What’s the Big Idea?
“I was in the very first Asian-American family television show ever in 1994, All-American Girl,” she says. The show was met with protests and picketing for what some perceived as stereotypical portrayals of Asian-Americans, and lasted exactly one season on ABC. “For first time I was going to be a representative [for the Korean community]. I’m so outspoken, I’m a woman, I’m not thin, I’m not straight. I’m not all these things that Koreans would like to be… I was really ostracized because of that.”
Even more painful than the angry critical reception was the self-abuse that followed. After hearing from network executives that she was “too fat” to play herself, she stopped eating and landed in the hospital for a week. (Ironically, All-American Girl was replaced in ABC’s line-up by The Drew Carrey Show.) “I was devastated. I thought that was my only shot at show business.”
In a recent interview with Big Think, Cho reflected on how she picked herself back up from the brink of exhaustion. The most surprising thing about the experience: it wasn’t tragic. There were many reasons why the show was cancelled, she says, the most important being that “it wasn’t what I was supposed to do.” Her true calling was stand-up comedy. “That’s just something I had known as a child.”

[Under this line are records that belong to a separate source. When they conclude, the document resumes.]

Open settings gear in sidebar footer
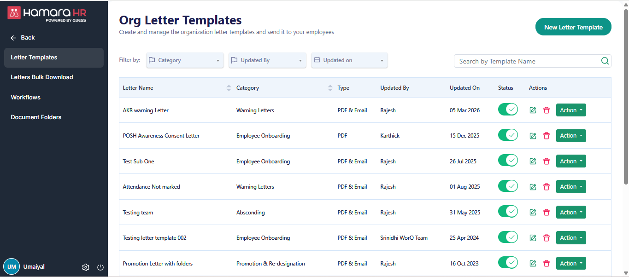 point(86,267)
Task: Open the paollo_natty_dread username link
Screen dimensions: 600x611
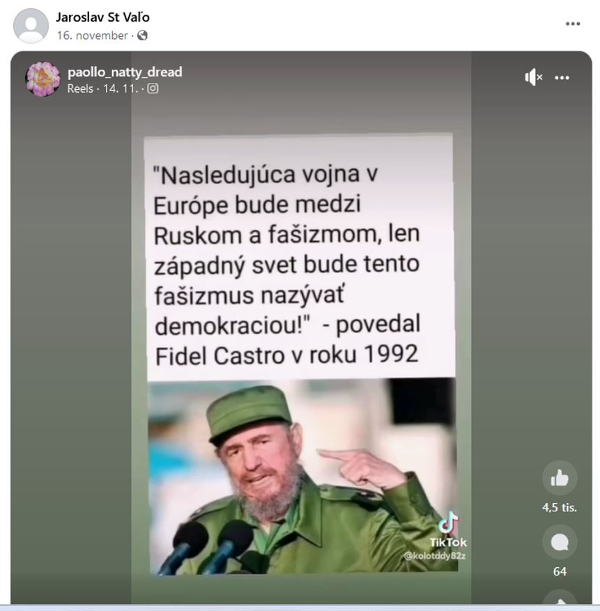Action: pyautogui.click(x=125, y=72)
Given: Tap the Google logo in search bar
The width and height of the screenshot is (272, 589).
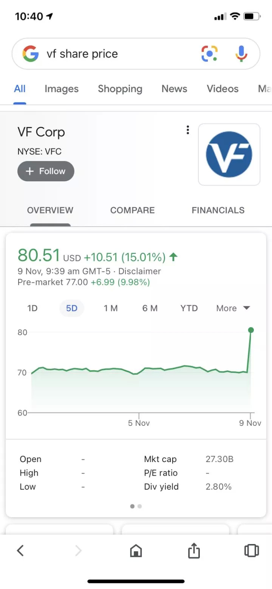Looking at the screenshot, I should pyautogui.click(x=31, y=54).
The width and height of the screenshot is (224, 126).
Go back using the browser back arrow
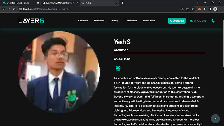coord(4,9)
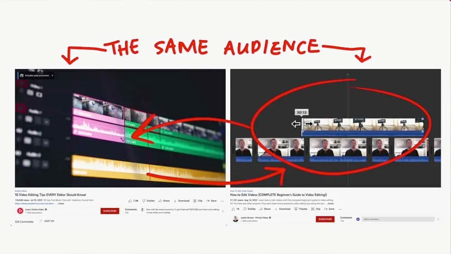Open more actions ellipsis under right video

coord(340,209)
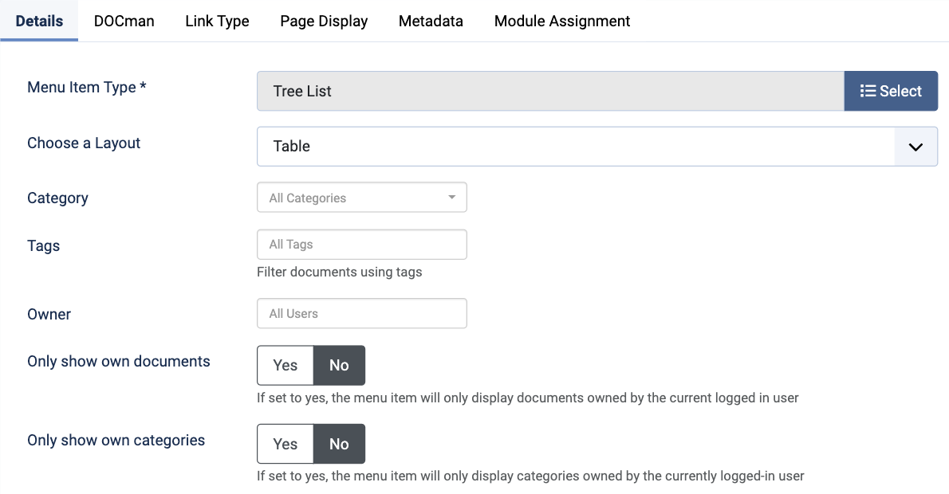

After All-American Girl, she returned to standup with a renewed sense of courage and the determination to take control over her own creative output. Grappling with her feelings of failure lead to inspired material like the “The Persimmon Diet,” a typically subtle and self-effacing take-down of the extravagant lengths we go to to be beautiful — and what happens when Photoshop-inspired delusions conflict with the physical realities of the human body.
She also took over the distribution and sales of all of her future projects, attaining more success than she would have on television. Two of her films were acquired by Showtime, with Cho at the helm as producer. “You know, it’s an interesting thing. If you’re a standup comic, you are there eternally. Standup comics are evergreens. But television stars are another matter.”
Rapidly changing tastes and trends mean they “come and go with the whim of networks, with the whim of times. There’s a kind of lifelessness after time where people just don’t want to see you anymore. The idea of fame in that way is so transient and fickle and gone, really in an instant, no matter how successful you are.” And yet, “standup comics are able to just continue doing what we’re doing. What I learned is that a step back can actually be truly a step forward.”
What’s the Significance?
In her own words:
Success in any field requires a measure of understanding that things change, things grow and things die. And that you have to let them go. And that the ideas that you have about your career may not necessarily be the ones that are the best for you or the ones that are supposed to happen or the ones that are truly what you want.
What would she be doing if she hadn’t lost the job? “I would probably just be hosting golf tournaments,” she says.